Spacecraft properties
- Manufacturer: Kayser-Threde GmbH

Start of mission
- Launch date: 22 July 2012, 06:41 UTC
- Rocket: Soyuz-FG/Fregat
- Launch site: Baikonur 31/6

End of mission
- Last contact: 17 November 2022
- Decay date: 18 November 2022

Orbital parameters
- Reference system: Geocentric
- Regime: Low Earth

= TET-1 =

TET-1 (Technologieerprobungsträger 1, Technology Experiment Carrier) was a microsatellite operated by the German Space Operations Center of the German Aerospace Center. It was the centre of the OOV (On Orbit Verification) Program, initiated to offer on-orbit verification possibilities to the German industrial and scientific aerospace community. TET was based on the satellite bus used for the BIRD satellite, which was launched in 2001.
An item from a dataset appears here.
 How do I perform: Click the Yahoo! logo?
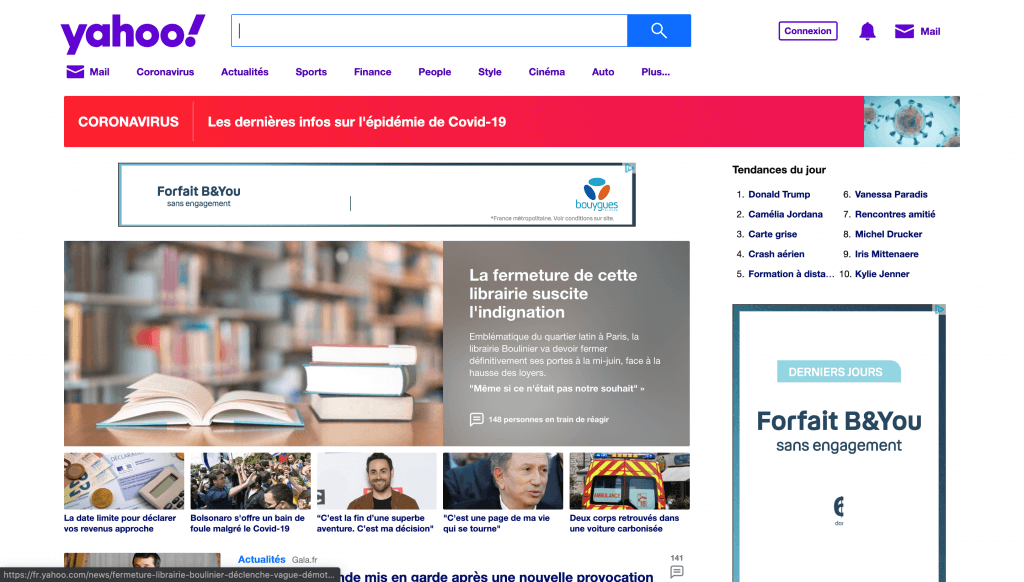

The main contractor for Phase A (feasibility) was IABG. The final contract for Phases B, C, and D (definition/qualification, and production) and start was given to Kayser-Threde GmbH, a medium-sized aerospace company based in Munich belonging to the German OHB-System group. The environmental qualification was successfully conducted in the IABG space simulation centre in Munich.

TET-1 was carried to orbit as a secondary payload on a Soyuz-FG/Fregat carrier rocket which was launched from the Baikonur Cosmodrome on 22 July 2012. The primary payload of the launch was the Kanopus-V1 satellite, with the BelKA-2, Zond-PP and exactView-1 satellites also flying on the same rocket.

After 10 years in orbit, the TET-1 satellite re-entered into the atmosphere on 18 November 2022.